1 .Tumor-infiltrating lymphocytes therapy shows improvements in PFS when compared to ipilimumab
2. All patients with tumor-infiltrating lymphocytes therapy had grade 3 or higher adverse events, mainly related to chemotherapy-related neutropenia.
Evidence Rating Level: 1 (Excellent)
Study Rundown: Patients with metastatic melanoma have various treatment options available such as PD-1 inhibitors, anti–cytotoxic T-lymphocyte antigen 4 (CTLA-4), and BRAF and MEK inhibition, but these do not confer durable benefits to all patients. Adoptive cell therapy with tumor-infiltrating lymphocytes (TILs) is an autologous treatment that involves the outgrowth of tumor-resident T cells with interleukin-2 to enhance the expansion of the cells and augment antitumor responses. This is a phase 3 study that explores TILs vs ipilimumab as first or second-line treatment in patients with advanced melanoma. The primary endpoint was progression-free survival (PFS), and secondary endpoints included overall survival (OS), complete response (CR), health-related quality of life (HRQoL), and safety. This study found improvement in PFS (7.2 months in the TIL group vs 3.1 months with ipilimumab, HR 0.50), OS (25.8 months in the TIL group vs 18.9 months in the ipilimumab group, HR 0.83 [not significant]), and CR (20% in the TIL group vs 7% in the ipilimumab group). Safety was generally worse in the TIL group as adverse events grade 3 or higher occurred in 100% of patients mainly due to chemotherapy-induced neutropenia, compared to 57% for the ipilimumab group. HRQoL was slightly higher in the TIL group vs the ipilimumab group with regards to global QoL, physical functioning, and emotional functioning. The strengths of this study included capturing a wide variety of outcome measures. The limitations of this study include the small sample size and the non-blinded nature of the treatments. Overall, this study shows that in patients with advanced melanoma, TILs therapy shows promising results when compared to immune-checkpoint blockade and further studies will clarify the role in advanced melanoma treatment.

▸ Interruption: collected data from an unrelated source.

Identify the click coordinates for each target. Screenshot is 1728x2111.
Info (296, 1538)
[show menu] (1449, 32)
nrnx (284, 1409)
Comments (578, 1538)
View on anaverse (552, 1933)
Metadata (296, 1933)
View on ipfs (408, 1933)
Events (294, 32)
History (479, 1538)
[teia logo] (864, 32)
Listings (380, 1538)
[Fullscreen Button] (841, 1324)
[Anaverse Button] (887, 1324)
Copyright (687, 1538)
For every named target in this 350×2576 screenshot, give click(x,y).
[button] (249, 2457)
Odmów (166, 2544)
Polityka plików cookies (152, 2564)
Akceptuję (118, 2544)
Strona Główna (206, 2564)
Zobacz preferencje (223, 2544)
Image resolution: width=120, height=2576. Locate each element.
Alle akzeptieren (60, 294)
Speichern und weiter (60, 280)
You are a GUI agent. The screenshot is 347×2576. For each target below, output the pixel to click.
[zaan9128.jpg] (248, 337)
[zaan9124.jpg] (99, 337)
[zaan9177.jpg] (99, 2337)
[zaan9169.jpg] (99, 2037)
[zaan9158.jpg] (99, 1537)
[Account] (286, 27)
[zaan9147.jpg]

In-Depth [randomized controlled trial]: This is a multicenter, open-label, phase 3 trial with patients who have unresectable or metastatic stage IIIc or IV cutaneous melanoma, that were randomized to receive either TILs (84 patients) or ipilimumab (84 patients). Those assigned to TIL underwent metastasectomy for the retrieval and expansion of TILs, followed by cyclophosphamide and fludarabine, then a single intravenous adoptive transfer of TILs, and subsequent high-dose interleukin-2. The overall median follow-up time was 33 months. PFS was 7.2 months (95%CI, 4.2 to 13.1) in the TIL group vs 3.1 months (95%CI, 3.0 to 4.3) with ipilimumab, HR 0.50 (95%CI, 0.35 to 0.72; P<0.001). Median OS in the TIL group was 25.8 months (95%CI, 18.2 to not reached) vs 18.9 months (95%CI, 13.8 to 32.6) in the ipilimumab group, HR 0.83 (95%CI, 0.54 to 1.27). Complete responses were seen in 20% (95%CI, 12 to 30) in the TIL group and 7% (95%CI, 3 to 15) in the ipilimumab group. Treatment-related adverse events grade 3 or higher occurred in 100% of the TIL group mainly due to chemotherapy-induced neutropenia but other adverse events included CR increase, hypertension, and hypoxia. For the ipilimumab group, treatment-related adverse events grade 3 or higher occurred in 57% of patients. HRQoL was overall higher in the TIL group vs the ipilimumab group, with global QoL mean scores 77.4 vs 69.6, physical functioning 82.0 vs 79.1, and emotional functioning 85.4 vs 75.7. Overall, this paper shows that treatment with TILs is promising compared to treatment with ipilimumab in patients with advanced melanoma.